# The two-armed John Wesley Powell



## yetigonecrazy (May 23, 2005)

the only thing between the deso takeout and laby/stillh2o is the low head dam just above the town of green river, but its not too bad. you could conceivably float from flaming gorge to powell uninterrupted, portage around powell and float as far as south cove......thats a lot of miles.
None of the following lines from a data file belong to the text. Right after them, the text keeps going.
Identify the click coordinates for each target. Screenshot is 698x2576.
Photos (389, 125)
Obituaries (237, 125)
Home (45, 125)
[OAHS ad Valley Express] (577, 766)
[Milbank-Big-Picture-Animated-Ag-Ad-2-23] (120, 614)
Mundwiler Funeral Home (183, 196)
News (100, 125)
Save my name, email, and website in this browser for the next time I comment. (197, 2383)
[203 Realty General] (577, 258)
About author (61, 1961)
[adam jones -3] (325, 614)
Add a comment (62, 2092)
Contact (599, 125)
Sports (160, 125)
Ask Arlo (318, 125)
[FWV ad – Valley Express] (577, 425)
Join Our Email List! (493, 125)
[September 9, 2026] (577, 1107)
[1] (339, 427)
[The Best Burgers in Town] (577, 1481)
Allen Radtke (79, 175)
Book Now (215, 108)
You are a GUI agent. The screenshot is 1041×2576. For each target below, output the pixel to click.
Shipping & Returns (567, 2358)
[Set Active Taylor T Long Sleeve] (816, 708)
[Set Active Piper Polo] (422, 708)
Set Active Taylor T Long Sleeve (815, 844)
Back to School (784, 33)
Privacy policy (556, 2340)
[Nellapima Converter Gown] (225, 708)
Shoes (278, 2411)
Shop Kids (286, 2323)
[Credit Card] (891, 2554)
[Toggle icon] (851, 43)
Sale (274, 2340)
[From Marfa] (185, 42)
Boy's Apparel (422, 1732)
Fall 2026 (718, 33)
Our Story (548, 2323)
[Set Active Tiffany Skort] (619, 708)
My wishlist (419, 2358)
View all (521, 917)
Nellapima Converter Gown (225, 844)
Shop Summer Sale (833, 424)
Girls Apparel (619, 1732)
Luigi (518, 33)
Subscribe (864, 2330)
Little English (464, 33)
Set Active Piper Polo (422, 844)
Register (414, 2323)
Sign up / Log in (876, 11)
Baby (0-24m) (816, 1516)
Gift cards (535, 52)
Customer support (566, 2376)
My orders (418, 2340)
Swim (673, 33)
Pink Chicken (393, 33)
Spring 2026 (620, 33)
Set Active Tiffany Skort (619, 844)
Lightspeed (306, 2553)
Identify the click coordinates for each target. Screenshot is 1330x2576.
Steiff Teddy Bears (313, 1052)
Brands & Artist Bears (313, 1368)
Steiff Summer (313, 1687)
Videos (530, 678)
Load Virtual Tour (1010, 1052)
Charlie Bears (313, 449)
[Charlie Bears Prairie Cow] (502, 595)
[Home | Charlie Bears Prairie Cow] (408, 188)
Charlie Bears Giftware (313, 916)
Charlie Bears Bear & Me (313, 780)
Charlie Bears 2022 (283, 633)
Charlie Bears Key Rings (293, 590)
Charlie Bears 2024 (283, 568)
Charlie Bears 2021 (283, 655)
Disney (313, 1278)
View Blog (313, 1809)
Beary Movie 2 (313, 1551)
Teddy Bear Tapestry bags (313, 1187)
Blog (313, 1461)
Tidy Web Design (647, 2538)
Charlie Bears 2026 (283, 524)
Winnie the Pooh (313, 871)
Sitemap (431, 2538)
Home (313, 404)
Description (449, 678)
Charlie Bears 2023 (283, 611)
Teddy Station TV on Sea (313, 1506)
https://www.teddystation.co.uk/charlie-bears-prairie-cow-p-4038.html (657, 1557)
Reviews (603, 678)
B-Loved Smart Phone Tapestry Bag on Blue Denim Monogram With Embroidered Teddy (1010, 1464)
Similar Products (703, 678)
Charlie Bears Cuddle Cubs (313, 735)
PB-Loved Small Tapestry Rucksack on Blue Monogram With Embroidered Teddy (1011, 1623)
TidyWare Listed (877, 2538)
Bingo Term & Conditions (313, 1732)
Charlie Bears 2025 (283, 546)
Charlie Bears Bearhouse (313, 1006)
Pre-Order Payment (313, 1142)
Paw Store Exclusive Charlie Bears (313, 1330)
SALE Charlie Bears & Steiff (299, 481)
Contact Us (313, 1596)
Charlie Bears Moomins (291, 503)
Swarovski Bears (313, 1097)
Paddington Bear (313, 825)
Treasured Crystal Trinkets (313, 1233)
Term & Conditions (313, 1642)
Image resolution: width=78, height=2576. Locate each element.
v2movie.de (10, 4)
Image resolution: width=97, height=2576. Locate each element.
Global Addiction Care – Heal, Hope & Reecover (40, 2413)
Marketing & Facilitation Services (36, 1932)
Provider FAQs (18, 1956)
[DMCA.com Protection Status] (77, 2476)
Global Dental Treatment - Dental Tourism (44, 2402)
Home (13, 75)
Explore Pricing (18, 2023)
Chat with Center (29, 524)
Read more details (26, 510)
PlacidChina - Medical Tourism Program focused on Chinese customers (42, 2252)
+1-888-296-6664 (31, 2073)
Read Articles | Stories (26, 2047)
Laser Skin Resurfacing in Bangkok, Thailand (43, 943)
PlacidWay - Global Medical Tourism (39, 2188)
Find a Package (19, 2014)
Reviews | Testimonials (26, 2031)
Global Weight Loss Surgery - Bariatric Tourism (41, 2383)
if you could snag a yampa permit at the same time you could put in at the head of juniper canyon and float unimpeded to hite


----------



## Matty (May 13, 2004)

You could start on Lodore, however any stretches of the green will be low that time of year, permits for Lodore and Deso should be easy to come by(early and cold). You will need a shuttle between Split Mountain and Sand wash. I don't think you need a permit for Labtynth/Stillwater, but will need one for Cat, or could take out at Spanish Bottom, or you could get a tow back up to Potash from the confluence. I've never run below Green River Utah(takeout for Deso), I hear it is flat but beautiful, kinda the Kate Moss of rivers. Sounds like a fun adventure. Wife and mortgage will prevent me from coming along, but it could be done quite easily, and would be a good notch in your river belt. Good Luck!


----------



## TakemetotheRiver (Oct 4, 2007)

I hate you. No, really, I hate you.

But I would love to come along and do Deso/Labyrinth/Stillwater or Cat over my Spring Break- last week in March/ first week in April- wherever you are about that time. I'm applying for another Salt permit for that time, but if not...

Deso would actually be cool to do again with the new rapid.


----------



## Matty (May 13, 2004)

Where is the new rapid? what's it like?


----------



## TakemetotheRiver (Oct 4, 2007)

Matty said:


> Where is the new rapid? what's it like?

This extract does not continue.